The defendant's remaining arguments do not warrant extensive discussion. For the first time on appeal, he argues that his prior convictions for robbery and burglary cannot serve as the basis for his conviction under § 922(g)(1) because under Wis.Stat. § 304.078, his civil rights were generally restored upon the completion of his sentences for those crimes. Under 18 U.S.C. § 921(a)(20), any conviction for which the defendant has had his civil rights restored cannot serve as the basis for a § 922 offense, unless such restoration of civil rights expressly provides that the person may not ship, transport, possess or receive firearms. Since Wis.Stat. § 941.29 prohibits a convicted felon from possessing a firearm, the defendant has not had his right to possess a firearm restored under Wisconsin law and his prior convictions may serve as the predicate offense necessary for his current conviction. Roehl v. United States, 977 F.2d 375, 377 (7th Cir.1992).


The defendant also appeals the district court's refusal to depart downward from his sentencing guideline range, arguing he possesses reduced mental capacity under Section 5K2.13 of the United States Sentencing Guidelines. Because the district court acknowledged that it possessed the authority to depart downward, it is well established that we lack jurisdiction to consider on appeal its refusal to do so. United States v. Poff, 926 F.2d 588, 591 (7th Cir.), cert. denied, --- U.S. ----, 112 S.Ct. 96, 116 L.Ed.2d 67 (1991); United States v. Franz, 886 F.2d 973, 982 (7th Cir.1989).

V. Conclusion


For the foregoing reasons, the defendant's conviction is AFFIRMED.

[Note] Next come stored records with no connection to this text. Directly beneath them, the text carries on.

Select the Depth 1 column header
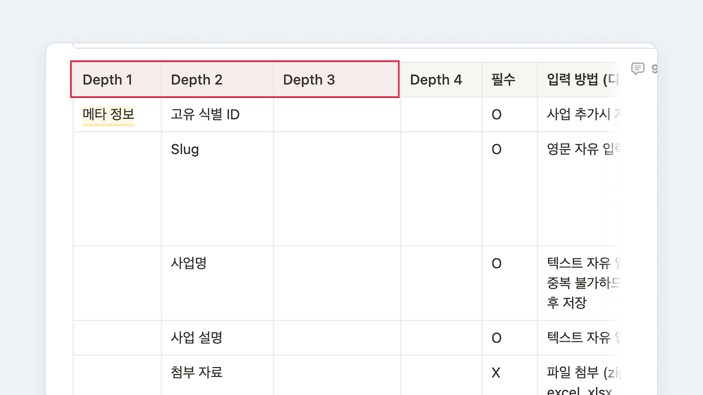703x395 pixels. pos(118,80)
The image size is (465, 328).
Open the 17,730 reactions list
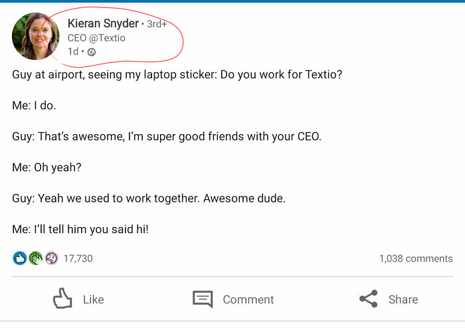coord(78,258)
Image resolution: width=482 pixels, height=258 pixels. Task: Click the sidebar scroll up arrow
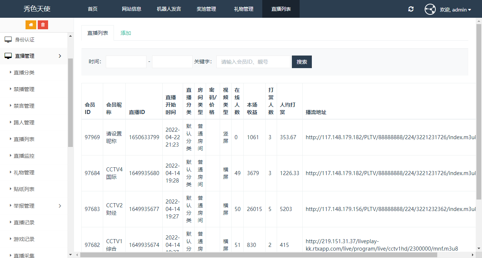click(x=70, y=36)
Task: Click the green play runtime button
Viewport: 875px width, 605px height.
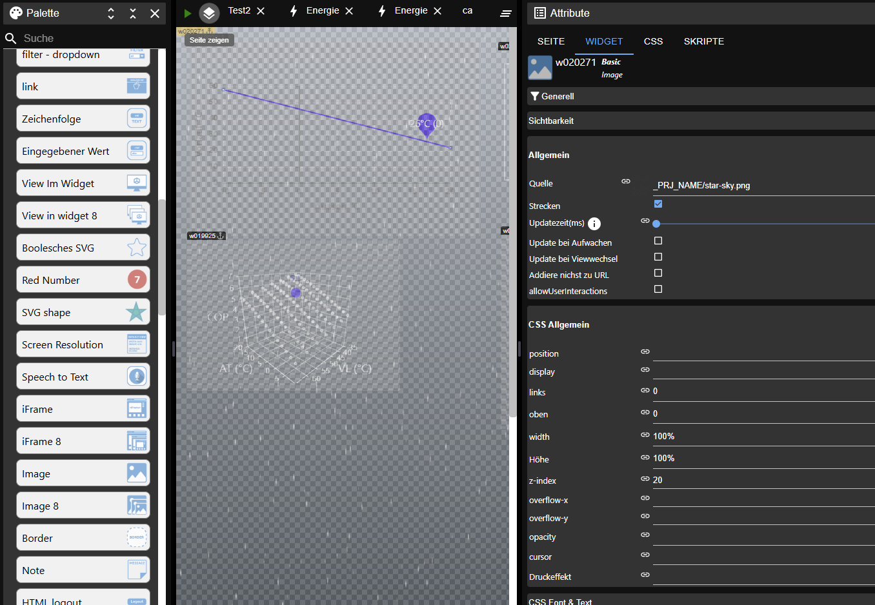Action: coord(187,13)
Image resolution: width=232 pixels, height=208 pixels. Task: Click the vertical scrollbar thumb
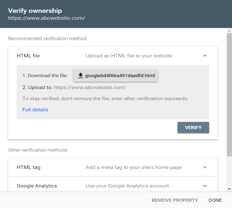tap(229, 95)
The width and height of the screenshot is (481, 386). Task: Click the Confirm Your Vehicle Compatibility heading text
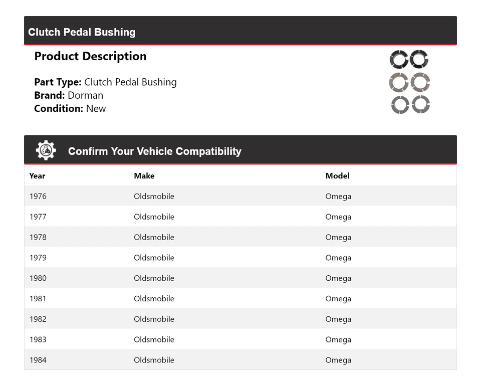pos(154,151)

The Honorable Hubert L. Will, of the Northern District of Illinois, is sitting by designation


The defendant also asserts that in giving his oral opinion denying the motion to suppress, the district court judge improperly took judicial notice of two allegedly disputed facts: the encounter occurred in a high crime area and, in that area, drugs and weapons are so interrelated that if there is one, there is bound to be the other

At any stage of the proceedings, the court may on its own initiative take judicial notice of adjudicative facts if they are generally known within the territorial jurisdiction of the trial court or capable of accurate and ready determination by resort to sources whose accuracy cannot be reasonably questioned. Fed.R.Evid. 201. Upon making a timely request to the court, a party is entitled to an opportunity to be heard regarding the propriety of taking judicial notice and the tenor of the matter noticed. Fed.R.Evid. 201(e). In the absence of such a request by the defendant to the district court, we conclude no plain error occurred because such matters generally may be the subject of judicial notice and uncontradicted testimony supported the facts. See, e.g., United States v. Four Million, Two Hundred Fifty-Five Thousand, 762 F.2d 895, 904 (11th Cir.), cert. denied, 474 U.S. 1056, 106 S.Ct. 795, 88 L.Ed.2d 772 (1985) (court could observe as a "common experience consideration" that Miami had become a center for drug smuggling and money laundering); In re Malone, 592 F.Supp. 1135, 1144 n. 3 (E.D.Mo.1984), aff'd without op., Malone v. Fenton, 794 F.2d 680 (8th Cir.1986) (court took judicial notice that a housing project was a high crime area).